J.C. Penney Transformation: Two Months In
J.C. Penney is in the very beginning of its transformation. But the first component of the strategy — a new pricing model that jettisoned hundreds of promotions in favor a three-tier model — in already in place. And not surprisingly, experts are weighing in.
Citi retail analyst Deborah Weinswig predicted in a recent note that Penney’s revenue will decrease 7% this fiscal year as shoppers long used to seeing big discounts and promotions seek out such rival retailers as Macy’s. She expects same-store sales to fall 9%, more than she originally anticipated. For the full fiscal year, Weinswig expects total sales to decline to $16.06 billion, down from $17.26 billion the year before.
J.C. Penney shoppers interviewed by Citi liked the new pricing, but two-thirds weren’t aware of it. Once they were informed about the strategy, 26% said they would shop Penney’s more often, and 8% said they planned to shop there less.

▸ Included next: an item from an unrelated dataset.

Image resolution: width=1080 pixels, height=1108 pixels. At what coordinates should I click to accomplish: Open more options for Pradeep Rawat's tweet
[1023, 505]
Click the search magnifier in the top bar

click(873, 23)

Despite her less-than-stellar outlook for this year, Weinswig believes the chain’s new strategy is likely to catch on with consumers with time. Her advice: stay the course.
"We believe our findings demonstrate that the strategies announced to transform (Penney’s) business are the right actions to take and will resonate well with consumers over time," she wrote.
A similar point of view was offered by JP Morgan. After visiting stores in four regions, JP Morgan said it believes J.C. Penney’s store experience is greatly improved, but that near-term sales trends since the pricing change (which went into effect on Feb. 1) look softer than initially expected. However, the firm said patience is required for the company’s turnaround.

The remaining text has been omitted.